QCD sum rules express nucleon couplings to pseudoscalar and axial currents in terms of operator matrix elements and parton distribution moments.

A machine-rendered reading of the paper's core claim, the machinery that carries it, and where it could break.

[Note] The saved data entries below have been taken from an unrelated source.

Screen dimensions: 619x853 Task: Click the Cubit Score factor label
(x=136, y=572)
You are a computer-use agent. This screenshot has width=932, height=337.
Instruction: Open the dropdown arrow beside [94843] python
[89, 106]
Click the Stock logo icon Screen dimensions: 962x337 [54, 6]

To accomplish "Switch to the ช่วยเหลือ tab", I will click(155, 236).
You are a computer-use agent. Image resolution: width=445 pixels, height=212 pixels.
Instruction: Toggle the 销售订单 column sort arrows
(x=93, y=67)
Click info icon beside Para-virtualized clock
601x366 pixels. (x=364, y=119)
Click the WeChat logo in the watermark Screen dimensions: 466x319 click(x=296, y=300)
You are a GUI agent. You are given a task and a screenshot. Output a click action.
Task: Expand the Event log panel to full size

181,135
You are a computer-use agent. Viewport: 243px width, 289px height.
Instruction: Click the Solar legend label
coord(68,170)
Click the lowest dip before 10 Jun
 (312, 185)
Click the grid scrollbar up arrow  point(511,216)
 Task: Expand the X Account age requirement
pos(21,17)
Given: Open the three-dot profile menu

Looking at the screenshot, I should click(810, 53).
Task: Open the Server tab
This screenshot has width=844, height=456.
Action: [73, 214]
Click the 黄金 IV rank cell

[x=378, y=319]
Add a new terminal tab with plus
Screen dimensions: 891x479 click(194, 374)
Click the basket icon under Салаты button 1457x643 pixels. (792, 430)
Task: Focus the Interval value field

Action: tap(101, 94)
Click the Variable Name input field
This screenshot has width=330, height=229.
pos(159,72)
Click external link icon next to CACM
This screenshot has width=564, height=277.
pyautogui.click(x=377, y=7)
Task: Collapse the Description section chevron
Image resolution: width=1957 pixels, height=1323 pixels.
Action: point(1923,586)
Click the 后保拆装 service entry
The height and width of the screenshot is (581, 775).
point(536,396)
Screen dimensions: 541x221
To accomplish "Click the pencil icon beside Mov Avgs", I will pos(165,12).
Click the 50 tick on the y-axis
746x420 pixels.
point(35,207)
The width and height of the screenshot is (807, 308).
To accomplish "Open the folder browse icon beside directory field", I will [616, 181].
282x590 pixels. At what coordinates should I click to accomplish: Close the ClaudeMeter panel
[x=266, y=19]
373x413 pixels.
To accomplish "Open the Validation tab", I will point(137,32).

The paper applies QCD sum rules to one-nucleon matrix elements of correlators built from pseudoscalar octet, isovector, isoscalar, axial anomaly, and axial currents. It derives expressions for the nucleon coupling constants to these currents using matrix elements of quark, gluon, and quark-gluon operators together with moments of parton distribution functions. Non-diagonal contributions from excited and continuum states are included on the phenomenological side. Two expressions for the pseudoscalar couplings are found, one depending only on parton moments, that agree numerically. The nucleon matrix element of the axial anomaly is highlighted because it is rarely studied.

Core claim

Using QCD sum rules the coupling constants of the nucleon with pseudoscalar octet, isovector and isoscalar currents, axial anomaly, and axial isovector and isoscalar currents have been expressed in terms of nucleon matrix elements of quark, gluon and quark-gluon composite operators and moments of parton distribution function. Contributions from non-diagonal matrix elements between the nucleon and excited or continuum states have been accounted for. For the pseudoscalar coupling constants two expressions have been obtained, one consisting of only moments of parton distribution function but yielding approximately same numerical result. The nucleon matrix element of axial anomaly has been analy

What carries the argument

One-nucleon matrix elements of current-current correlators analyzed via QCD sum rules, which equate the phenomenological side including couplings and excited states to the operator product expansion side with composite operator matrix elements and PDF moments.

If this is right

  • The pseudoscalar coupling constants admit an expression depending solely on parton distribution moments.
  • The axial anomaly nucleon matrix element can be isolated and computed this way.
  • Accounting for non-diagonal transitions improves the sum rule accuracy for these couplings.
  • These relations link nucleon structure at low energy to high-energy parton data.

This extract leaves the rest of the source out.